Images of the Russian Empire

Colorizing the Prokudin-Gorskii photo collection

Goal

The goal of this project was to colorize images taken by Prokudin-Gorskii during the early 20th century. This was before the advent of colored photos, so Prokudin-Gorskii took 3 photos of the same scene with 3 different physical filters: red, blue, and green. However, because the three pictures were taken separately, they do not align exactly. It required some additional work to align the 3 images so that the original colored scene could be recreated. The original glass plate negatives looked like this, with the top photograph corresponding to the blue channel, the middle corresponding to green channel, and the bottom corresponding to the red channel.

Error Metrics Considered

One of the first design decisions was to choose an error metric to compare how well two images aligned. Here are the metrics I considered:

Sum of Squared Differences: this metric is essentially the l2 norm of the difference between the pixel values of the two images. The smaller the l2 norm, the more aligned the two images are.
Normalized Cross-Correlation: this metric is calculated as the dot product between the two normalized image vectors. The higher the dot product, the more aligned the two vectors, and subsquently the images, are.

Search Procedure

Once I decided on an error metric, I needed to decide how to actually identify the displacements that would yield the smallest error in accordance with the chosen error metric. These are the two methods I implemented:

Naive Search: in this method, I shifted the images within a specified range, and checked which displacement yielded the lowest error value. This is a naive approach, and would not be fast enough if the actual displacements exceeded 20-30 pixels, especially on large images.
Image Pyramid: this method was intended for much larger images where naive search would not be feasible. I implemented a recursive method, where the images passed into each recursive call are scaled by 0.5. At the smallest level, naive search is applied between the two coarse images and the displacement is sent back up the call stack. For the the middle recursive calls, the larger displacement received from the coarser levels is then used to shift the original image. Now that the image is shifted, naive search is run on a much smaller region to get a more localized displacement - I chose a region of 100 x 100 pixels from the center of the image. This process is repeated until the displacement for the original, full-sized image is recovered. Hyperparameters for this method include: the scale of the downsizing for the recursive calls, the maximum number of pyramid levels & the minimum image size before naive search is performed (the base case), and the size of the window to perform localized displacement.

Problems Encountered

After implementing the image pyramid search method, most of the given images were aligned well enough that I could not detect any blurriness with my naked eye except for the following ones.

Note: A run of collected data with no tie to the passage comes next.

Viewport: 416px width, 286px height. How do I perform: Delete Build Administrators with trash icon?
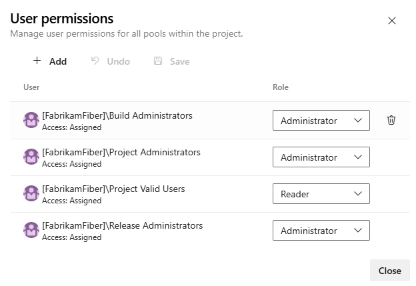391,120
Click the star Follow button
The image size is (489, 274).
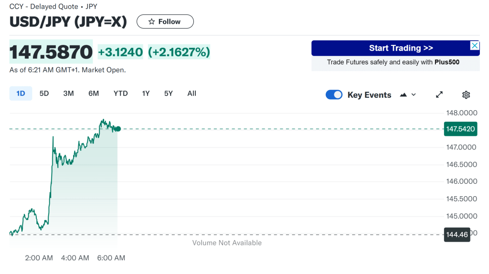click(165, 21)
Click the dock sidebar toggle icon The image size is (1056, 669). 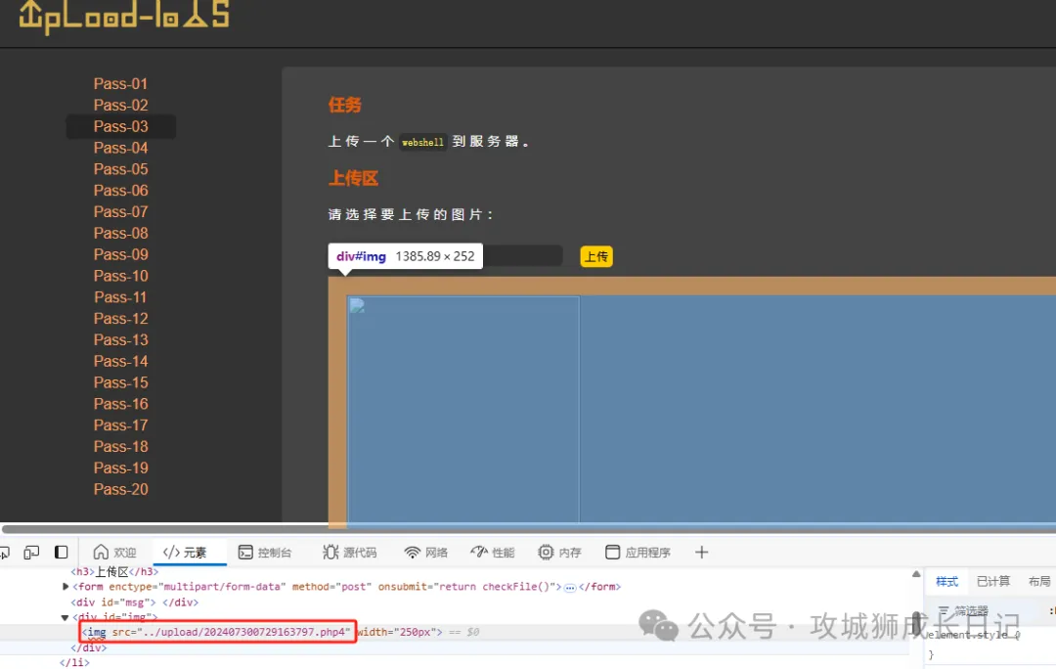pos(62,553)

Emir: The algorithm did not work as well on this image because the different color channel images were not all taken with the same brightness. Therefore, the pixel values themselves did not yield enough information to adequately align the photos. The original result of the algorithm is shown below.

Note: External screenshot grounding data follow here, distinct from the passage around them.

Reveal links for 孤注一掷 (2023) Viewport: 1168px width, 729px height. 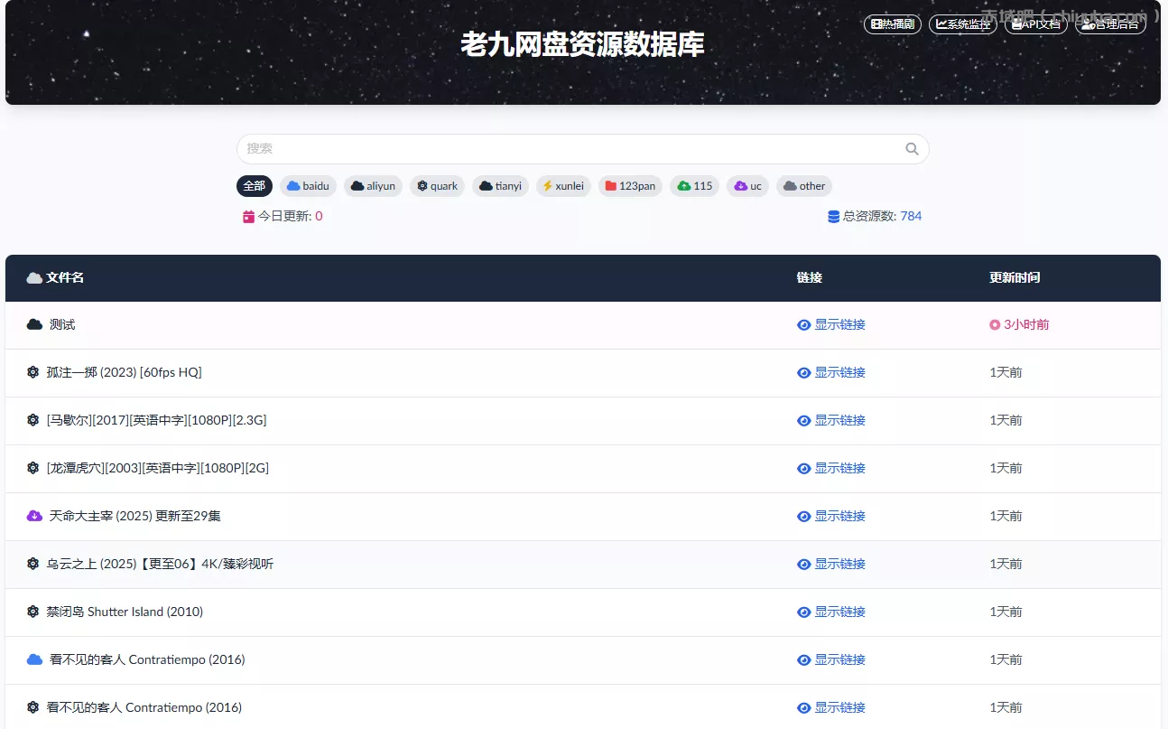coord(830,372)
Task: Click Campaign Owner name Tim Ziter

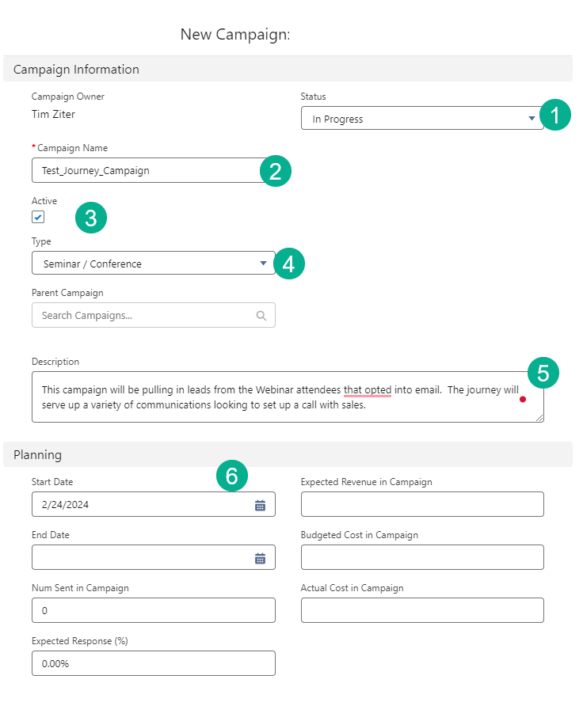Action: point(51,114)
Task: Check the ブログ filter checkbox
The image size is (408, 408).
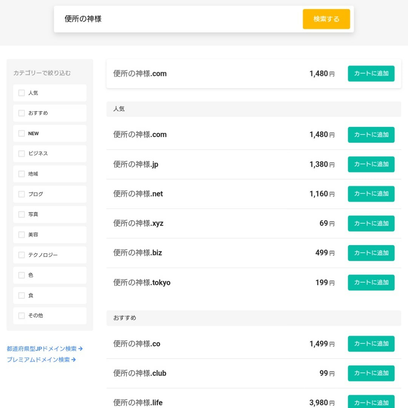Action: coord(22,194)
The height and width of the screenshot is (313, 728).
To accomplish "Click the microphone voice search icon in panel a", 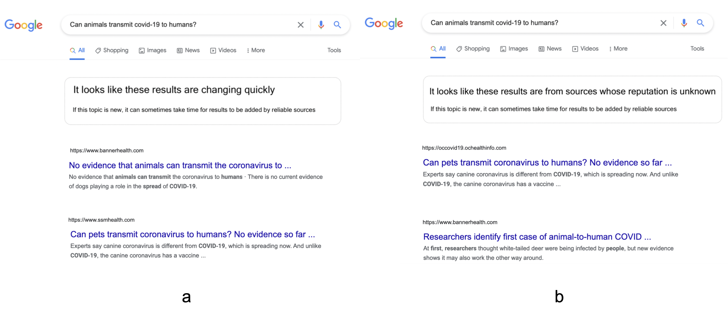I will [x=321, y=25].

In order to fix this issue, I first added a Sobel filter to the images before passing them through the alignment algorithm. The Sobel filter detects the edges within the image, which is a more representative metric for alignment than the original pixel values. After doing this, the image alignment looked a lot better:
Melons: This image was not the best suited for the current image alignment algorithm because the melons were all clustered together and similar colors. It was hard for the algorithm to distinguish between the different melons and properly align because neighboring pixels all had similar values.